The group first met Elton after he heard their debut album. “He was a huge influence,” says Shears. “I remember when the record came out, I was thinking, he’s gonna hear this, and he’s either gonna really love it or he’s gonna hate it. Because he is very opinionated.” Luckily, it was the former. “I think flattery won over because he heard himself in it.” Elton turned up to meet them at an Attitude magazine awards show, with George Michael and Emma Bunton in tow. They all got on and he took Scissor Sisters under his wing, including as the support on a stadium tour, and co-wrote with them on their second record, 2006’s Ta Dah (including I Don’t Feel Like Dancin’, a UK No 1 which spent nearly a year in the charts).

Two more albums followed, 2010’s Night Work and 2012’s Magic Hour, but the band were burned out. “Everybody had been strapped to this thing for like a decade and no one knew that this was gonna happen,” Shears says. “I mean, I kind of did, but I don’t know if everybody knew that this was going to be their destiny – to be in this machine of a babbling circus.” It was a kind of relief to step away knowing each member was ready to “live their lives”, as Shears puts it, and do their own thing.

Shears released two solo albums in addition to his theatre and podcasting; Babydaddy wrote and produced music for artists including Kylie Minogue, Tinashe and Ladyhawke; Marquis recorded and toured with a new band, Slow Knights. They stayed in each other’s lives, though often at a further remove than the previous decade – but they don’t need to relearn each other’s rhythms. “We all kind of have our particular styles of relationship with each other,” Babydaddy says. “Jake and I talk probably more than we should! I mean, we’ve probably known each other the longest of any relationship in our lives.”

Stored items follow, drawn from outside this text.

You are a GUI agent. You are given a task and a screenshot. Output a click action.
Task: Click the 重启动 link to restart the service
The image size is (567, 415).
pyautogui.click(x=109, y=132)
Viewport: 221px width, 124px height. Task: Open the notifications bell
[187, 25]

“When we re-enter each other’s space, if it’s six weeks or six months … it’s all just very familiar,” Marquis says. “I mean, if you clock the hours of time spent together, it’s more than family.” The trio don’t currently have firm plans to record new music but it’s not out of the question. “A lot of this is about how we feel in the moment,” Babydaddy says.

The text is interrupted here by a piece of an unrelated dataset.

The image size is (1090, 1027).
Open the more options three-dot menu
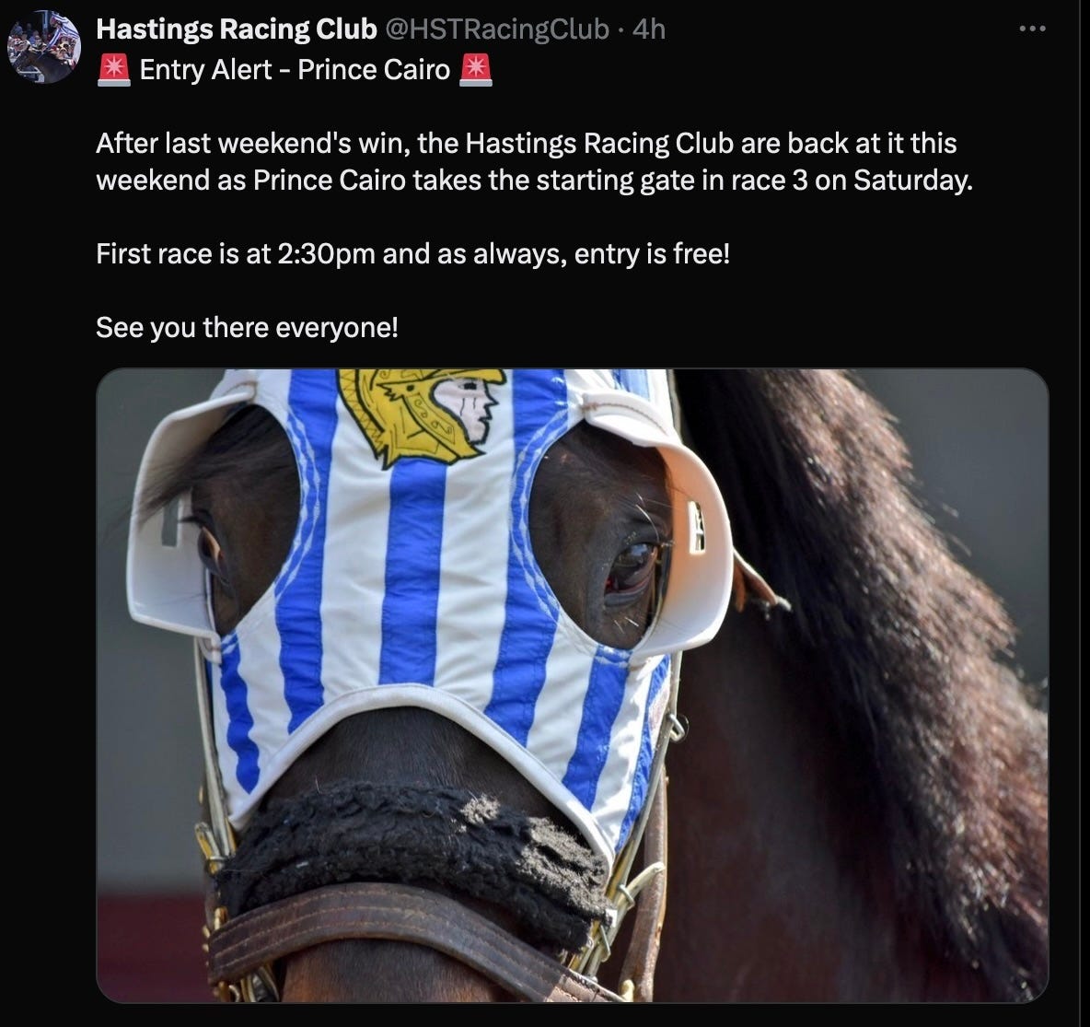(1032, 29)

Twenty years ago, traditional media allowed Scissor Sisters to be simultaneously very famous and exist relatively under the radar in everyday life – and they’re still in that mindset now. “It’s almost like if you’re old enough to have had a childhood before the cellular phone,” Marquis says. “It felt like the wild west, probably, compared to how strategised it is now.” He pauses. “You can’t strategise with a band like us. We arrive as is.”